A study reveals that the intestinal microbiota of gibel carp tends to form distinct communities at different stages during the host’s age (Li et al., 2017). It was reported that microbial functions also varied specifically during the host development because the basic capacities were influenced by the interactions of host and microbes (Newell & Douglas, 2014). In the study, the diversity of intestinal microbiota from the same culture stage demonstrated significant difference, while the most abundant phyla and functions varied significantly. The close relationships of functional capacities in the same culture stages were also found. These findings suggested that the composition, diversity and function of the intestinal microbiota in pacific white shrimp concerned with the culture stage.

Conclusions

The present study reported the comprehensive intestinal microbiota in pacific white shrimp. The composition of intestinal microbiota was found and the dominant intestinal microbes were shared in all samples. Diversity, composition and function shifted significantly at different culture stages. These findings enlarged the knowledge of stage-specific intestinal microbiota in shrimp microecosystem, and more studies are needed to explore the relationship between the microbial changes at different culture stages and shrimp health.

Supplemental Information

Shrimp sampling information

The sampling collection was started at 15 day post-hatching (dph). The water parameters were determined, including temperature, dissolved oxygen, salinity, nitrate, nitrite and ammonia.

DOI: 10.7717/peerj.3986/supp-1

Information of alpha diversity

Sample coverage (Good’s coverage), diversity index (Shannon and Simpson) and estimated OTU richness (Chao and ACE) for intestinal microbiota diversity was shown. A, B, C, D and E stand for the ponds. 1, 2, 3, 4 and 5 stand for the culture stages.

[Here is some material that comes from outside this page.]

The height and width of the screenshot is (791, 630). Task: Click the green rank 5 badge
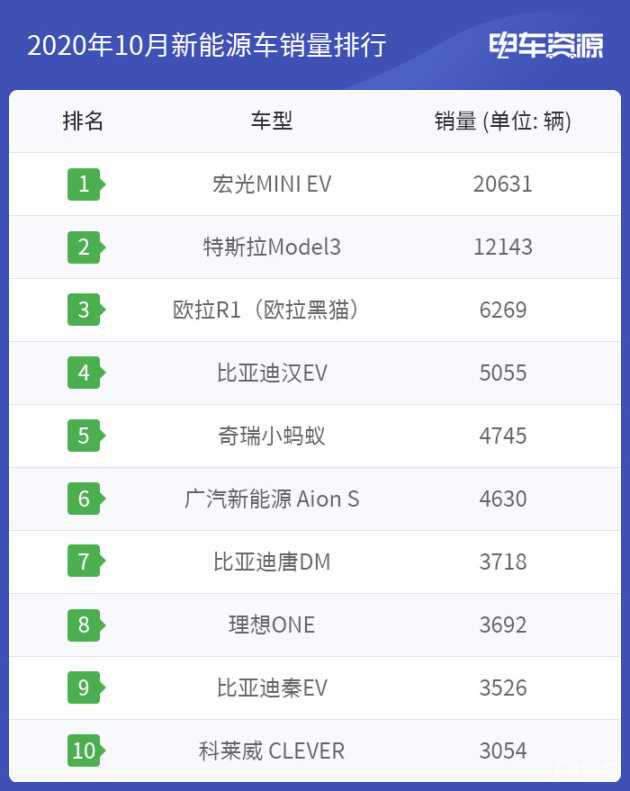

DOI: 10.7717/peerj.3986/supp-2

Heatmap of bacterial distributions based on the hierarchical clustering solution of the 22 samples

Rows represent the 35 most abundant bacterial genera, columns represent the 22 samples, and the square-root-transformed relative percentage of each genus is depicted by color intensity. 1, 2, 3, 4 and 5 stand for the culture stages. The relative abundance of each column was normalized to Z score in heatmap.

DOI: 10.7717/peerj.3986/supp-3

Rarefaction analysis of the different samples

Rarefaction curves of OTUs clustered at 97% sequence identity across different samples.